Using either `RFE` or `Lasso`, fit a model on the complete train + validation set, then find R-Squared and MSE values for the test set.

In [28]:
# Your code here
from sklearn.linear_model import Lasso
from sklearn.metrics import mean_squared_error, r2_score

# Fit Lasso on the combined train + validation data
X_train_val = pd.concat([X_train, X_val])  # Combine train and validation sets
y_train_val = pd.concat([y_train, y_val])

# Initialize the Lasso model
lasso = Lasso(alpha=0.1)  # You can adjust alpha as needed

# Fit the Lasso model on the combined train + validation set
lasso.fit(X_train_val, y_train_val)

# Select features from Lasso (non-zero coefficients)
X_train_val_selected = X_train_val.loc[:, lasso.coef_ != 0]
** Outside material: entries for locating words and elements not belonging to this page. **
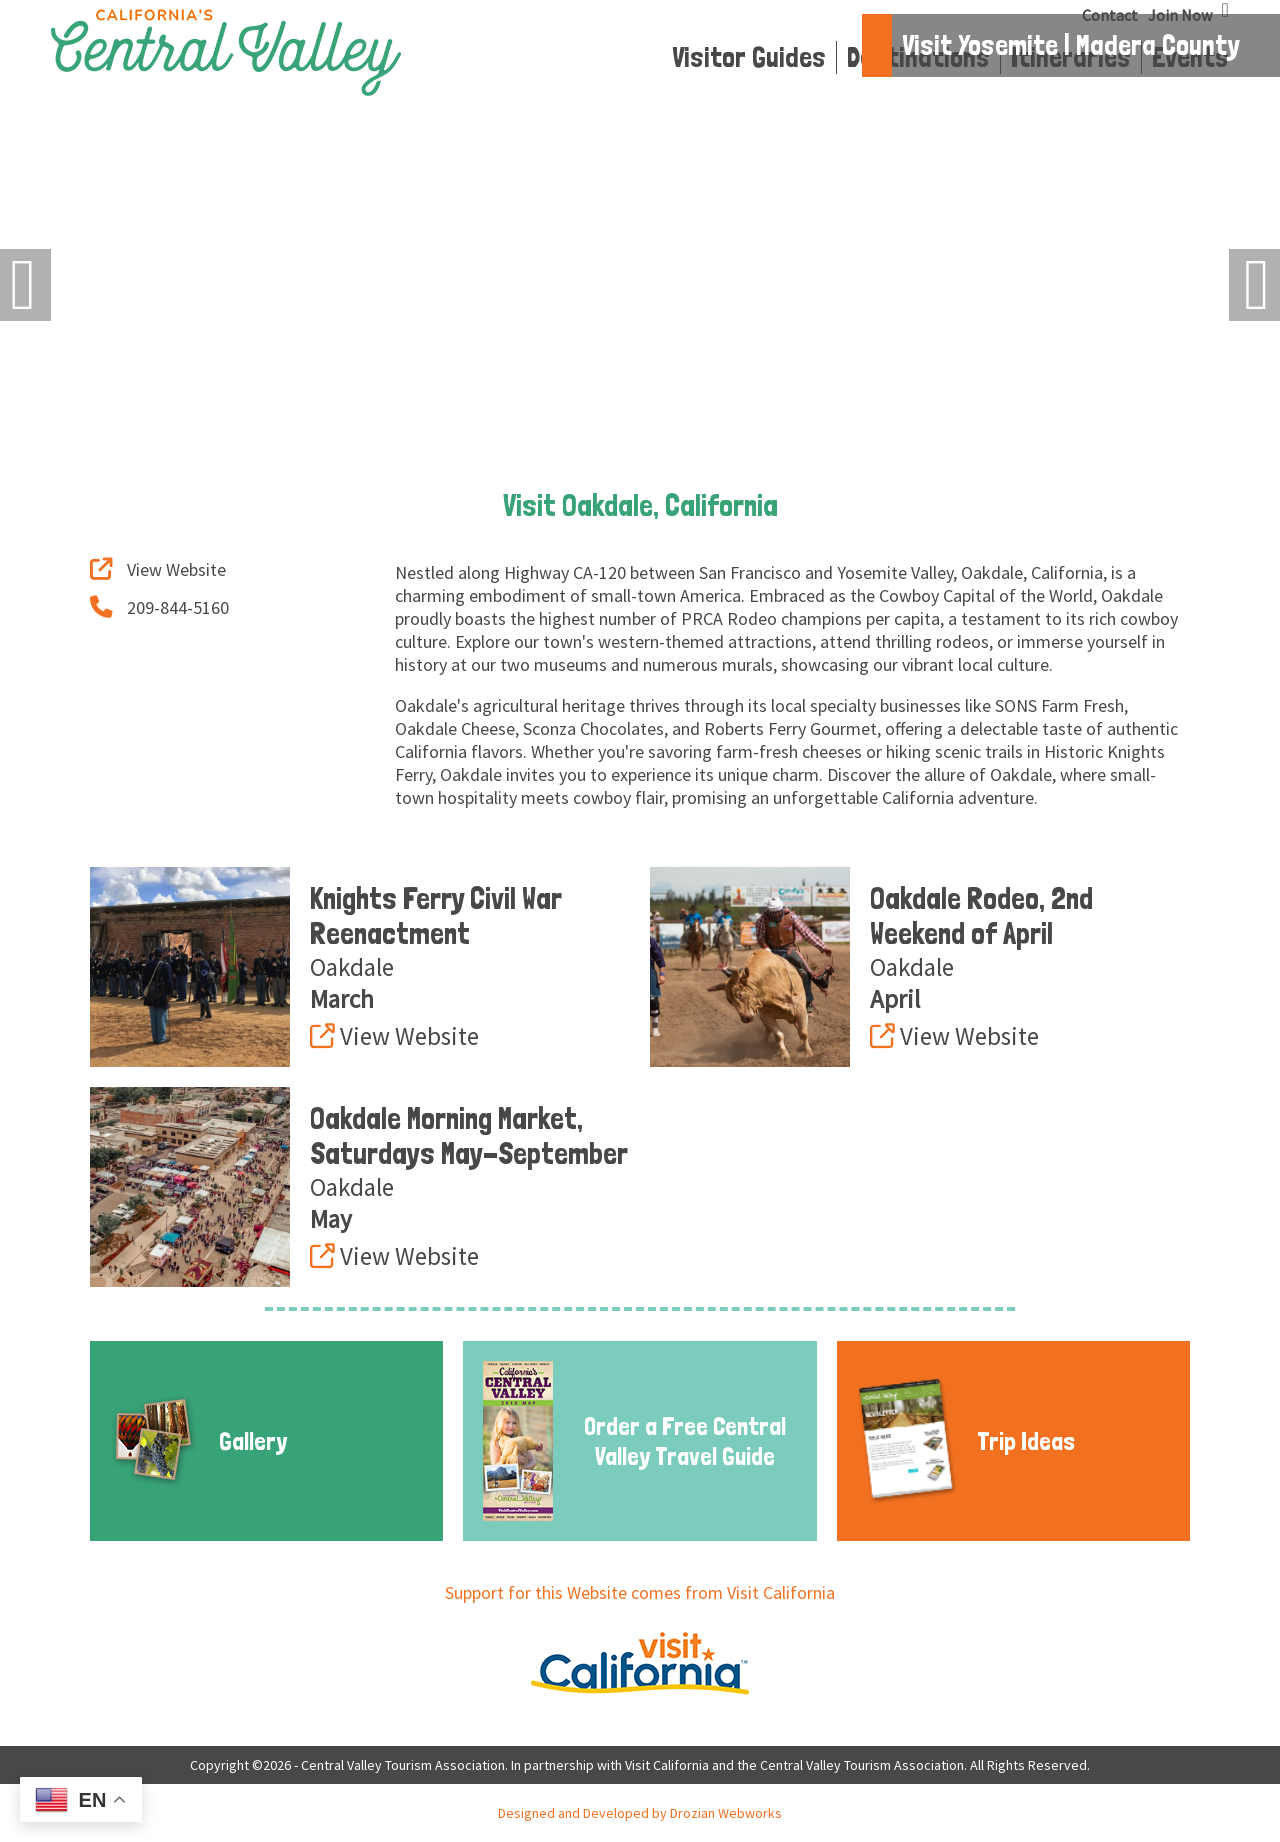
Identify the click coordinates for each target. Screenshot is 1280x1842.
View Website (158, 569)
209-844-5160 (159, 607)
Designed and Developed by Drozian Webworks (640, 1813)
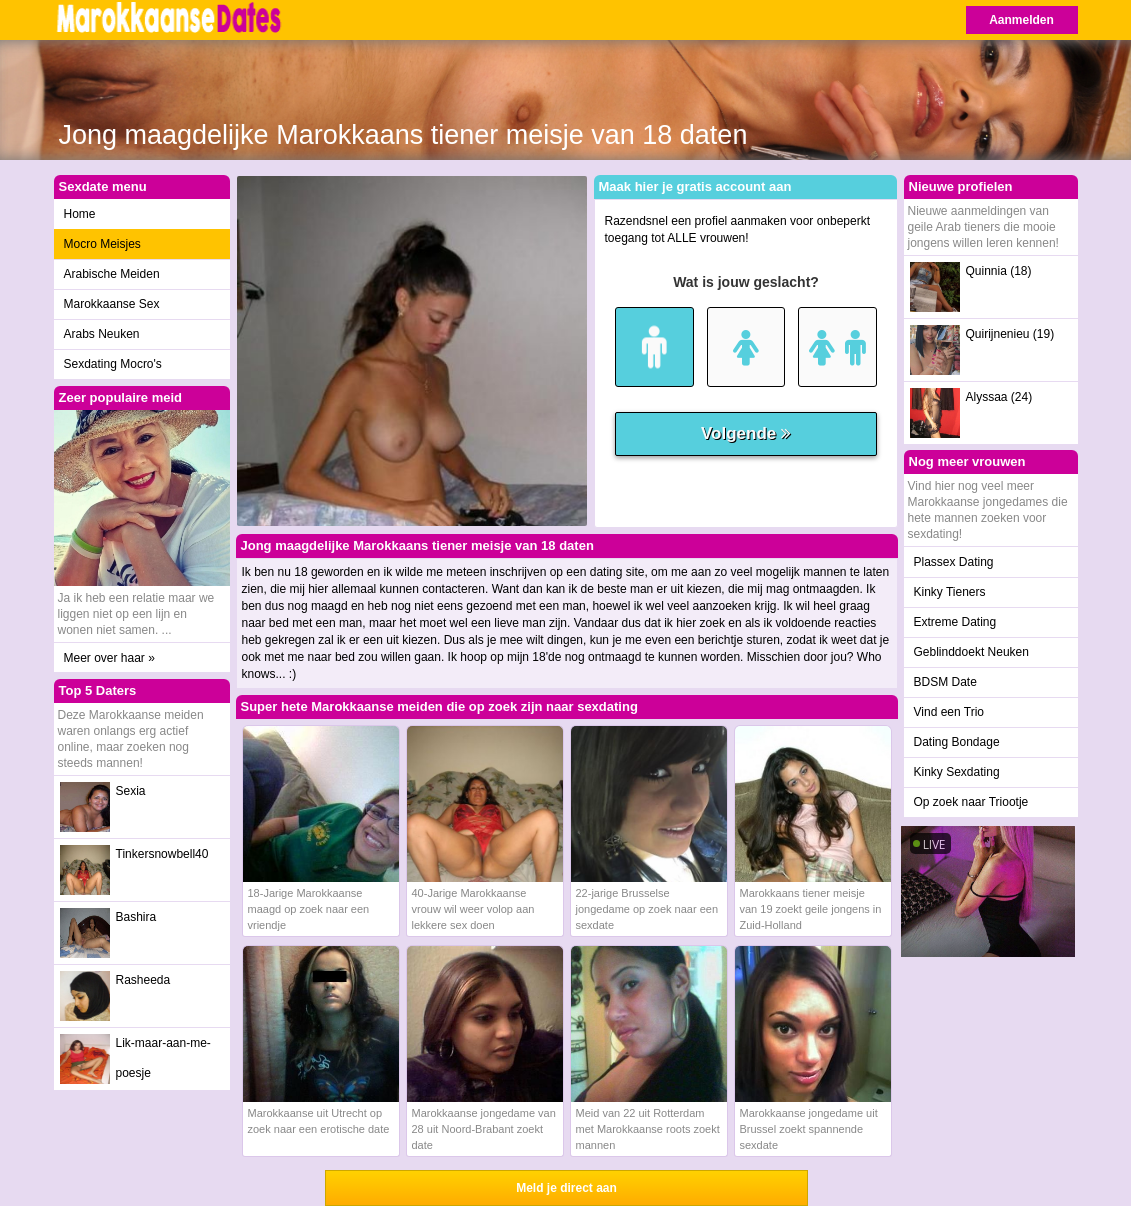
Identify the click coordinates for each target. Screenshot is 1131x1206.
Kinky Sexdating (957, 772)
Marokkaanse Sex (112, 304)
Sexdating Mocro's (113, 364)
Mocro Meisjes (102, 244)
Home (80, 214)
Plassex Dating (954, 562)
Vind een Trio (949, 712)
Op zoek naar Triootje (971, 802)
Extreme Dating (955, 622)
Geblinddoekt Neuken (971, 652)
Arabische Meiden (112, 274)
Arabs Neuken (102, 334)
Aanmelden (1021, 20)
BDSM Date (945, 682)
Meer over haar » (109, 658)
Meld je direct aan (566, 1188)
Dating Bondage (957, 742)
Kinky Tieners (950, 592)
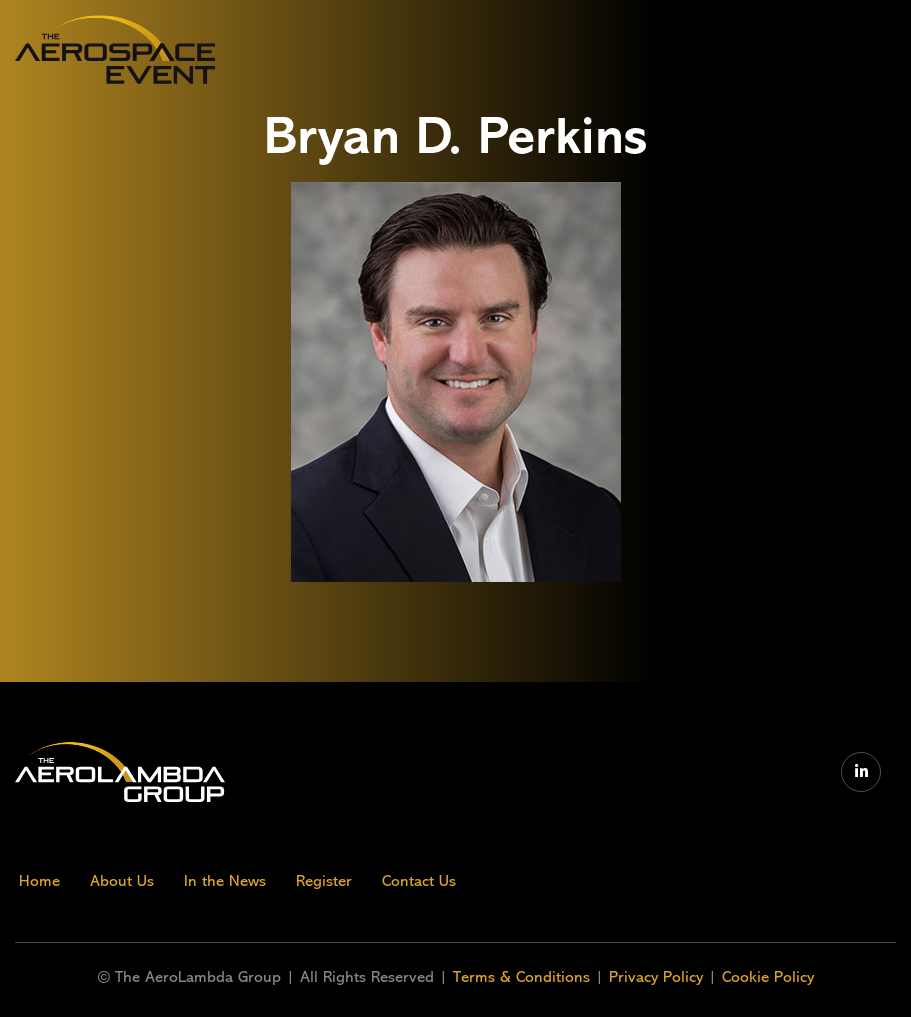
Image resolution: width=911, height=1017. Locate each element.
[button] (729, 49)
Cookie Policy (768, 977)
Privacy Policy (656, 977)
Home (39, 881)
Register (324, 881)
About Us (122, 881)
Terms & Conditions (524, 977)
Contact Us (419, 881)
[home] (115, 49)
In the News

# Train the model on the selected features
lasso.fit(X_train_val_selected, y_train_val)

# Evaluate the model on the test set
X_test_selected = X_test.loc[:, lasso.coef_ != 0]  
y_pred = lasso.predict(X_test_selected)

# Calculate R-squared and MSE
r2 = r2_score(y_test, y_pred)
mse = mean_squared_error(y_test, y_pred)

print(f"R-Squared: {r2:.4f}")
print(f"Mean Squared Error: {mse:.4f}")


R-Squared: 0.8020
Mean Squared Error: 1386804766.2206


## Level Up Ideas (Optional)

### Create a Lasso Path

From this section, you know that when using `Lasso`, more parameters shrink to zero as your regularization parameter goes up. In scikit-learn there is a function `lasso_path()` which visualizes the shrinkage of the coefficients while $alpha$ changes. Try this out yourself!

https://scikit-learn.org/stable/auto_examples/linear_model/plot_lasso_coordinate_descent_path.html#sphx-glr-auto-examples-linear-model-plot-lasso-coordinate-descent-path-py

### AIC and BIC for Subset Selection

This notebook shows how you can use AIC and BIC purely for feature selection. Try this code out on our Ames housing data!

https://xavierbourretsicotte.github.io/subset_selection.html

## Summary

Congratulations! You now know how to apply concepts of bias-variance tradeoff using extensions to linear models and feature selection.